Workers were not expected to apply for jobs that did not exist.
Santa Fe-based employment attorney Eric Sirotkin said as the pandemic subsides, it’s not unreasonable to expect those who are collecting unemployment benefits to actively seek work again.
He said the new mandate will “stimulate people and workplaces to have more inquiries and more job applicants.”
“I think that reinstating it is a step towards normalcy,” Sirotkin added.
Critics contend some unemployed workers do not want to return to work because they have been earning more money from the state’s unemployment insurance program and federal aid than they were earning at their regular jobs.
A February report from the JPMorgan Chase Institute said researchers found “little evidence that elevated unemployment insurance benefits discouraged people from returning to work.”
It’s not as if New Mexico workers were not looking for a job during the pandemic, Sirotkin said. They just were not required to report those efforts to the state.

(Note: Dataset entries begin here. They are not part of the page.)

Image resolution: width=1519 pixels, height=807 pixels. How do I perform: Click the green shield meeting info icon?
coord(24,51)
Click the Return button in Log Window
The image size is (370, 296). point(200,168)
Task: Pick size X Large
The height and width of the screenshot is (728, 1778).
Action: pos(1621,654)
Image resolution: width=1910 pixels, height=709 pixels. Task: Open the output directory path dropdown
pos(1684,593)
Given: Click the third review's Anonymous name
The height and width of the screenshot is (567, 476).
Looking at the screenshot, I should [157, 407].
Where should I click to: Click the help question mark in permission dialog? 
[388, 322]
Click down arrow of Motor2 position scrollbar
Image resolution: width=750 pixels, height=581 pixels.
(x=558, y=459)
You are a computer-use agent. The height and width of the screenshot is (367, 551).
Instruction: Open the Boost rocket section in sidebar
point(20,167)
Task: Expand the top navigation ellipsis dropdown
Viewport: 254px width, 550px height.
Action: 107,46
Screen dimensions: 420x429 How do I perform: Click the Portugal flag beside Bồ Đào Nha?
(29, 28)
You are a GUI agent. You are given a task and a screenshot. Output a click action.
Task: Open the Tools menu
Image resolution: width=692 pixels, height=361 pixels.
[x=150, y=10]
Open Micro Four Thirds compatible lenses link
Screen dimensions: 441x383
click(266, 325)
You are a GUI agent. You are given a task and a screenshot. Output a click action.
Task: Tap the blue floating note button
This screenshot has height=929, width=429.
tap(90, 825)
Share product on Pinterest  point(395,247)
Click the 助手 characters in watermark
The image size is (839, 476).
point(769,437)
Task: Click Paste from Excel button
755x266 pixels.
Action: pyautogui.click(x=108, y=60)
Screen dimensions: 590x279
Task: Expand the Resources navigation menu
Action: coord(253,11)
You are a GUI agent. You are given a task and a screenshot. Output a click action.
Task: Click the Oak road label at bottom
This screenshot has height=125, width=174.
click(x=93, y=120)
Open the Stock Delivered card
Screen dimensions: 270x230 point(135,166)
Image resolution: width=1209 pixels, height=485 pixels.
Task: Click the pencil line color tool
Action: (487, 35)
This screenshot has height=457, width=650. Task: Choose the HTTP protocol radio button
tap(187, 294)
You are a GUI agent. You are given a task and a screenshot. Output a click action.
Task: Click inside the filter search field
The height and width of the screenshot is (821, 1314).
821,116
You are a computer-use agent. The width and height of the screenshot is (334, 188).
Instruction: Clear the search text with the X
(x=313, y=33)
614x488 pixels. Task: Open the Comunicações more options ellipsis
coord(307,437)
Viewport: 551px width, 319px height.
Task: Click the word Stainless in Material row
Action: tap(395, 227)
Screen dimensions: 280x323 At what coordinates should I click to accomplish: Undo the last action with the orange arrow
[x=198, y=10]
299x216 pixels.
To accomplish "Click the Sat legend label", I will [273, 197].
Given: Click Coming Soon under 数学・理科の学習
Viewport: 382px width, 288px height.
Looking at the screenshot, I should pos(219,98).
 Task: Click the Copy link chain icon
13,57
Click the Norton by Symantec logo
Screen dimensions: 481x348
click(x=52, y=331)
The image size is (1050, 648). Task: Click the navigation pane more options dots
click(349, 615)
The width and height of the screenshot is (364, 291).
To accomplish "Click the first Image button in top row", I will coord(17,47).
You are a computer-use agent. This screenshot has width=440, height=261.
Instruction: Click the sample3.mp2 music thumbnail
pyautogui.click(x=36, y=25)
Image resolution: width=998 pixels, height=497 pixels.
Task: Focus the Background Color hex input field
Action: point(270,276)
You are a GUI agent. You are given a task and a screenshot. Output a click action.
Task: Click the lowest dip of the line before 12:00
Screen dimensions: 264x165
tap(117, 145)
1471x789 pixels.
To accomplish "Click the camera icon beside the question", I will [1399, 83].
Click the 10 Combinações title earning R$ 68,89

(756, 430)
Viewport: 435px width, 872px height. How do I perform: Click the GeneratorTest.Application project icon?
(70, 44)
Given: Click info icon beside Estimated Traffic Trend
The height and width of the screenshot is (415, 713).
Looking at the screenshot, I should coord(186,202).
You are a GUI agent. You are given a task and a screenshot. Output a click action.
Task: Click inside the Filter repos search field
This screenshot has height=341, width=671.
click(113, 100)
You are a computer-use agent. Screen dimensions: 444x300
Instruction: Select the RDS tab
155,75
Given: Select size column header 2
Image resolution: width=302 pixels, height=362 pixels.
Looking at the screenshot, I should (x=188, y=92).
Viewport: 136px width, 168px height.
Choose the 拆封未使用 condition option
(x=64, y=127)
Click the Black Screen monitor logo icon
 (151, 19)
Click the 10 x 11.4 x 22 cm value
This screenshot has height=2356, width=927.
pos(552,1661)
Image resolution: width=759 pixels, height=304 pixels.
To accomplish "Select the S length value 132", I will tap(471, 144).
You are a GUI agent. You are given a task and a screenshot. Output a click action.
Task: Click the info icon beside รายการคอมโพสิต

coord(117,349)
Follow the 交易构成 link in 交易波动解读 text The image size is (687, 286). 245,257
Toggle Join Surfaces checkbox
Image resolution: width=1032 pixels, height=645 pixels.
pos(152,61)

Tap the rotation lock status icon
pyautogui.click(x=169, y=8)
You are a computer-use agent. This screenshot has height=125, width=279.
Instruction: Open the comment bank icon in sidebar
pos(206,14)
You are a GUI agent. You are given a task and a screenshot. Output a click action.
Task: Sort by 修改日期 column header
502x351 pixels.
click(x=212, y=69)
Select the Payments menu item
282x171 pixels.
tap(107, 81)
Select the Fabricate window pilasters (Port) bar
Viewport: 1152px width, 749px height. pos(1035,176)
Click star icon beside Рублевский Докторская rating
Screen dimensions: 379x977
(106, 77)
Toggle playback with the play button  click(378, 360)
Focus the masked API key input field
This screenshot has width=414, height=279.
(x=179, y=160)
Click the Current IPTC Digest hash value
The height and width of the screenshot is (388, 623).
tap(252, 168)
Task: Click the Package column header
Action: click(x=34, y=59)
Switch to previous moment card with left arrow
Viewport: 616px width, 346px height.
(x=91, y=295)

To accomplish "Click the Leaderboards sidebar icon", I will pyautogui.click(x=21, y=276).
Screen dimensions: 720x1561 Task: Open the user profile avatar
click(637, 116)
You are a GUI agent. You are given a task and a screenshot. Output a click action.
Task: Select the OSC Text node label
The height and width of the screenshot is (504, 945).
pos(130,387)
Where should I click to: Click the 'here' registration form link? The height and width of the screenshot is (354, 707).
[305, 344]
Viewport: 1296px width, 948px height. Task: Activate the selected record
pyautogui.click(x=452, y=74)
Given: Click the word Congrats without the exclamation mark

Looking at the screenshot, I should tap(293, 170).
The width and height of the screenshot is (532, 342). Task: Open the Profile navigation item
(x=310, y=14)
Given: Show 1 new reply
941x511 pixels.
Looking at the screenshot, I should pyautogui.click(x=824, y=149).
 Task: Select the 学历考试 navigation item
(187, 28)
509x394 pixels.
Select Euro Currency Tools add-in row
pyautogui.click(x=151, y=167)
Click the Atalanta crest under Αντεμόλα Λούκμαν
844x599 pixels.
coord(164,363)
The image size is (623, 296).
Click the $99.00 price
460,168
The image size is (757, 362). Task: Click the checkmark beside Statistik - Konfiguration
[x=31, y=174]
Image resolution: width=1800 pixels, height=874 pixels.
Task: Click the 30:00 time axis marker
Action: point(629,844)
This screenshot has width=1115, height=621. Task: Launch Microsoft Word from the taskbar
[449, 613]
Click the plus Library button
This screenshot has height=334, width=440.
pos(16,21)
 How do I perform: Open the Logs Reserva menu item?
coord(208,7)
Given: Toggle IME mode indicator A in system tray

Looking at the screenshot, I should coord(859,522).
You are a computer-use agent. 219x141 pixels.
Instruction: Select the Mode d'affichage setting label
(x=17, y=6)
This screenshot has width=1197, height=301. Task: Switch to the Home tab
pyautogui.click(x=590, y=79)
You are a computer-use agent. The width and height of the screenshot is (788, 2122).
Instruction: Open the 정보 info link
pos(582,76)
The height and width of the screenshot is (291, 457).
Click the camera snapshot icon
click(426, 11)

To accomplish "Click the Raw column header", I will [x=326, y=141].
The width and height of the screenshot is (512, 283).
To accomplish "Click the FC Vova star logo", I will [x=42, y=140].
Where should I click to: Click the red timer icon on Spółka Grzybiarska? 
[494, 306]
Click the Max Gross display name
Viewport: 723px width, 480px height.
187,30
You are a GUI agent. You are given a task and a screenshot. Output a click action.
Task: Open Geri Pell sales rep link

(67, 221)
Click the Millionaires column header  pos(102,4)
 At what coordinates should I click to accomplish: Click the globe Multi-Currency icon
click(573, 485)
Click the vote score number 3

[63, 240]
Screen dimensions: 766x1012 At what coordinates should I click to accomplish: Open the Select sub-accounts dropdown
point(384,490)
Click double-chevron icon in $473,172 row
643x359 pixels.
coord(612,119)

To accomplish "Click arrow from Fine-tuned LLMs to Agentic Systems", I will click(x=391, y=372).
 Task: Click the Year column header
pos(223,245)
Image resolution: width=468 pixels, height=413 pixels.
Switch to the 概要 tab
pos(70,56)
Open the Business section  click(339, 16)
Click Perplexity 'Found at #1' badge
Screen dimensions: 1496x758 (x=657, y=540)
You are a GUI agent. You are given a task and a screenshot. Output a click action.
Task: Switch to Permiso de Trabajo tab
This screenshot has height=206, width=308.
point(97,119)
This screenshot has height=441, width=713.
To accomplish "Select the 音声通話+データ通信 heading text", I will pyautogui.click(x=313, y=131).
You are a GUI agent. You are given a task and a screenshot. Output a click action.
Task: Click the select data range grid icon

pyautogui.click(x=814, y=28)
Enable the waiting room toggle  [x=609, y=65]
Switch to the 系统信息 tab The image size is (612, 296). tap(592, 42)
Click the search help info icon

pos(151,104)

“People had to stay home to take care of their kids, to deal with sick relatives or because it wasn’t safe to go out,” he said. “I think people had plenty of excuses to stay home, but I don’t think it was the [unemployment] check in most cases.”
Silas Peterson, who runs the job placement agency The Hire Firm, said reinstating the job-search requirement “has to happen.”
But, he said, he’s not sure it will help people find work because unemployed residents might apply for jobs they are not qualified for or jobs that do not interest them.
He said at least 50 percent of the people who have applied to his agency during the pandemic failed to follow up for planned interviews.
“It does have some unplanned consequences in that it does require a little bit more work from employers who might get more applicant activity from people who are not really interested in those job openings,” he said.
During the pandemic, states initiated an array of emergency rules for the unemployed, including waiving job search requirements and the seven-day waiting period to receive benefits. Some also extended benefits to those in quarantine.
Over time, many states already have ended the job-search waiver, particularly since April, when the Department of Labor reported 266,000 jobs had been added to the economy.
That number was far short of the 1 million jobs some economists had been forecasting for the month, suggesting it may take the country more time to recover than expected.
Peterson said people want to get back to work.
“Most people, at the end of the day, do find some fulfillment in their work and would prefer to work and earn a paycheck than not to work at all,” he said.